Bhatia informs that Indian pharma companies have steadily diversified into Europe, the UK, Australia and other regulated markets. The European Union’s unified yet stringent framework offers two advantages, which are a large, stable demand base due to ageing populations and public health systems, and reduced single market dependence.
“By broadening European dossiers and supply contracts, exporters can reallocate volumes based on US trade barriers and avoid idle capacity. In Laborate’s case, EU GMP certified capacity at Paonta Sahib in Himachal Pradesh (HP) is being expanded to serve European tenders and private demand, creating a dual market cushion that supports revenue continuity during US policy swings,” he further informs.

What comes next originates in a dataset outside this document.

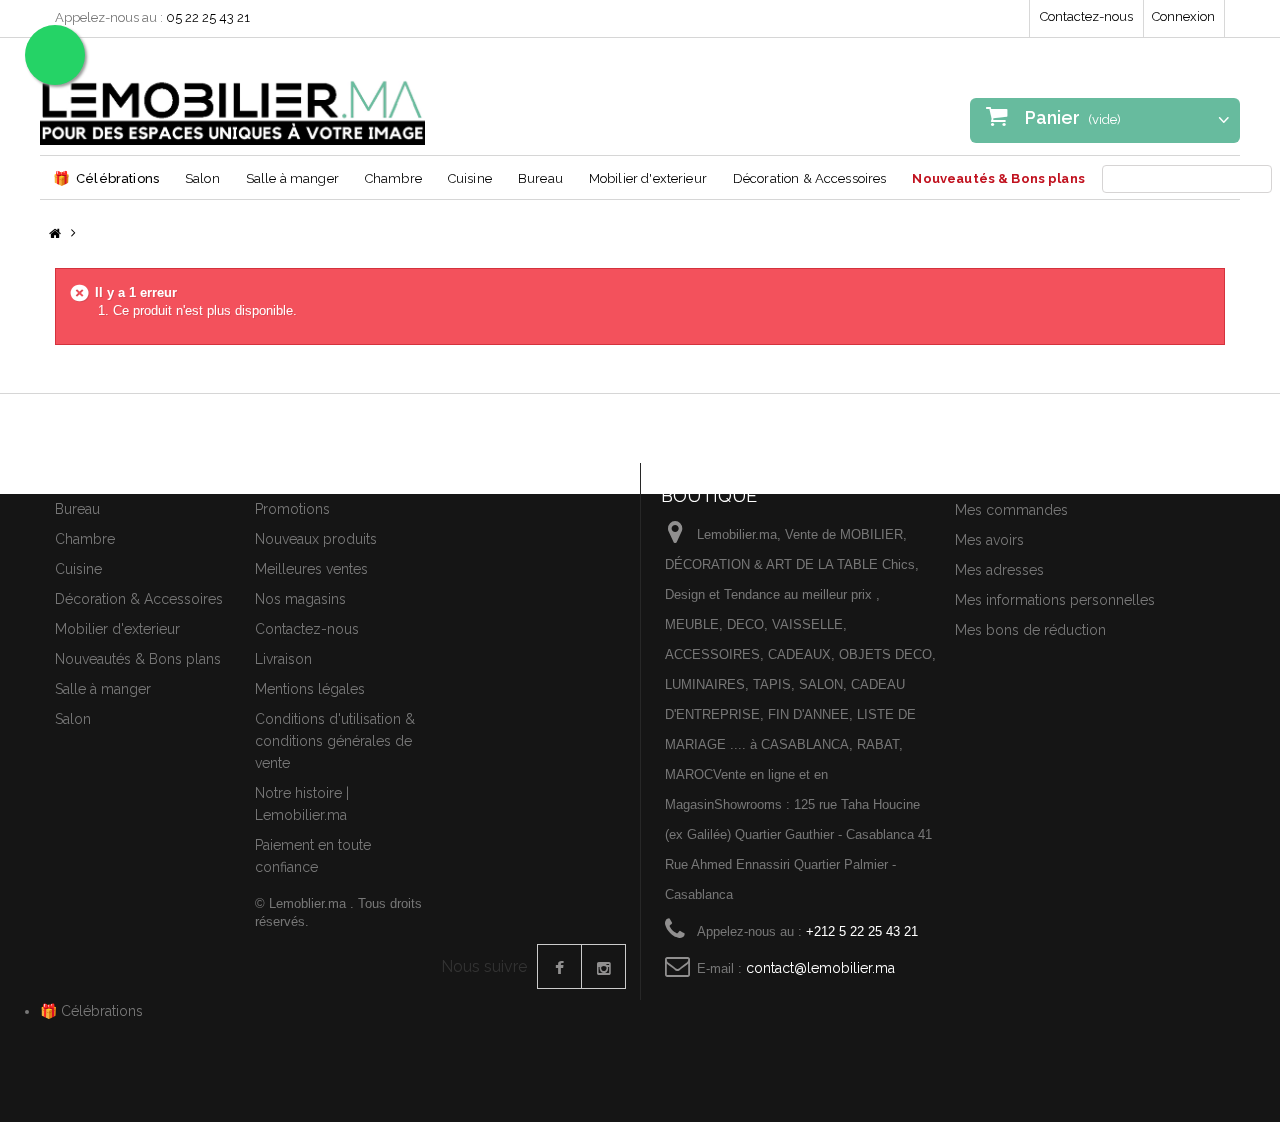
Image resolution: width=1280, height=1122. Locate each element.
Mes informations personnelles (1055, 600)
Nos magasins (300, 599)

India is the largest supplier of generic medicines and supplies nearly 40% of generics used in the US. Scaling US production to match that of India would take over 3 years.
“Substituting this scale domestically in the US is unlikely in the near term because FDA compliant capacity takes time and capital to build. From land acquisition and facility construction to equipment qualification and regulatory approvals, each stage carries significant lead times, typically 24 to 36 months even for experienced operators,” Bhatia explains.
He further explains that beyond physical infrastructure, there is a workforce and know how gap. India’s strength rests on decades of process expertise, cost efficiency and deeply integrated supplier networks. Replicating this ecosystem in the US would require large scale recruitment, training and technology transfer. Finally, supply chains for key inputs remain global. Even if final manufacturing shifts to the US, many active pharmaceutical ingredients (APIs) are sourced from India and China, so without securing API supply, localisation alone cannot deliver self-reliance.
Generics are the backbone of affordable care in the US, often priced 80 to 90 per cent lower than branded drugs. US Tariffs on Indian imports would raise landed costs for distributors and pharmacies. “Unlike most consumer goods, medicines allow limited absorption of cost increases; higher costs flow quickly to insurers, healthcare systems and patients. The immediate effects would likely include higher out of pocket spending for uninsured or under insured patients, upward pressure on insurance premiums as payers absorb procurement costs and a higher risk of shortages if buyers trim orders amid volatility. With hospitals and pharmacies already running lean inventories, even short disruptions can compromise treatment continuity,” Bhatia emphasizes.
Bhatia avers that the core strength of Indian pharma is vertical integration from API to finished dosage within one ecosystem. This structure lowers costs by limiting import dependence for inputs, improves reliability because producers can ramp output without waiting on cross border raw materials. This also streamlines compliance when API and formulation facilities sit under aligned regulatory systems.
“During crises such as the Covid-19 pandemic, integrated manufacturers sustained and scaled supply when fragmented models struggled. This capability underpins India’s ability to maintain uninterrupted deliveries to more than 200 countries and to step in when other suppliers falter,” he concludes.